From the Capitol today:
The resolution passed on a voice vote. No roll call. Many audible nays were heard.
Roll the tape at the House website if you get a chance for a moving speech by Rep. Deborah Ferguson of West Memphis who spoke warmly of the friends, neighbors and others that she and others know who are gay. "I have personally seen their struggles, first for acceptance and now for their rights under the law. This resolution is hurtful to our sons and daughters and an entire community. It says we don't value them as equal citizens." She said Arkansas had repeatedly been on not only the losing, but "wrong" side of history — in support for slavery, in early opposition to women's voting rights, in the civil rights era when the legislature passed seg laws following the Brown v. Board of Education decision and now in voting to deny gay people equal treatment under the law. "How do you want your grandchildren to remember how you voted today?" She urged the members to "stand up for love and tolerance and understanding."
Republican Rep. Justin Harris also invoked the grandchild angle, but in defense of the resolution. "What will be your response when you are asked, did you defend marriage between one man and one woman?" Harris also set a few heads scratching when he said this: "Although the nation may be trending one way, Arkansas has been proven to be a leader on issues dear to the mainstream...." Huh? He explained that these issues may not be mainstream to the "liberal media" but "they are mainstream to heartbeat of everyday Arkansans." Harris acknowledged remarks earlier in the day by Justice Anthony Kennedy that many have taken to mean DOMA is to be struck down. Arkansas will still have its constitutional amendment against gay marriage, Harris said. A little discrimination is better than none, in other words.
Rep. Greg Leding of Fayetteville, in opposing the resolution, recounted telling gay friends about his own engagement. "I felt guilty. Here was something I was excited about that I got to do, that they don't get to do."
Like Leding, Rep. Warwick Sabin of Little Rock said he couldn't see a reason to prevent two people from entering marriage. It comes down to freedom, he said. Sabin also said he didn't think people in Arkansas who opposed same sex marriage hated gay people. But he was overcome by emotion as he began to elaborate and couldn't continue, leaving the well of the House.

***

Extend the report on the Arkansas House debate over the marriage resolution, picking up right after its last sentence.

### AVAILABLE DATA

***

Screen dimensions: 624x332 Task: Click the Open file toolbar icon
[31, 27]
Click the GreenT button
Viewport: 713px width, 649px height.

***

### ANSWER TO THE PROBLEM
Dotson closed by saying he didn't see the need to redefine marriage. Nobody had asked him to.
PS — Republicans will get a chance tomorrow (CORRECTION: The ERA is actually on a Senate committee agenda next Tuesday) to again kill the ERA in committee. What a hit list. Minorities (voter ID); gays (today); women (tomorrow); poor people (tax cut bills); non-Christians and non-believers (prayer and Bible teaching bills). The only people unscathed by this legislature are gun-toting old white male fundamentalists.
*LOVE THAT DIRTY WATER: The industry bill, HB 1929, gutting Arkansas's clean water standards came out of a Senate committee 5-0 after debate was truncated. Bill Kopsky of the Arkansas Public Policy Panel comments: "A legal challenge to the bill is sure to come, tying up the implementation of the bill for years and costing the state millions. There was a better way!"
* FOOTBALL: Rep. Andy Mayberry is presenting his bill to require the UA Razorbacks and Arkansas State to play a football game at War Memorial Stadium, with $250,000 of the proceeds going to Children's Hospital. It's in House Rules. I haven't checked old school ties of members, but normally you wouldn't expect such a bill to survive the UA's historic opposition. UPDATE: The bill failed.
* BIG RIVER STEEL: Roby Brock at Talk Business reports that details have now been added to the bill to provide $75 million in grants and $50 million in loans to the startup Big River Steel project in Mississippi County. It could have a committee test Thursday.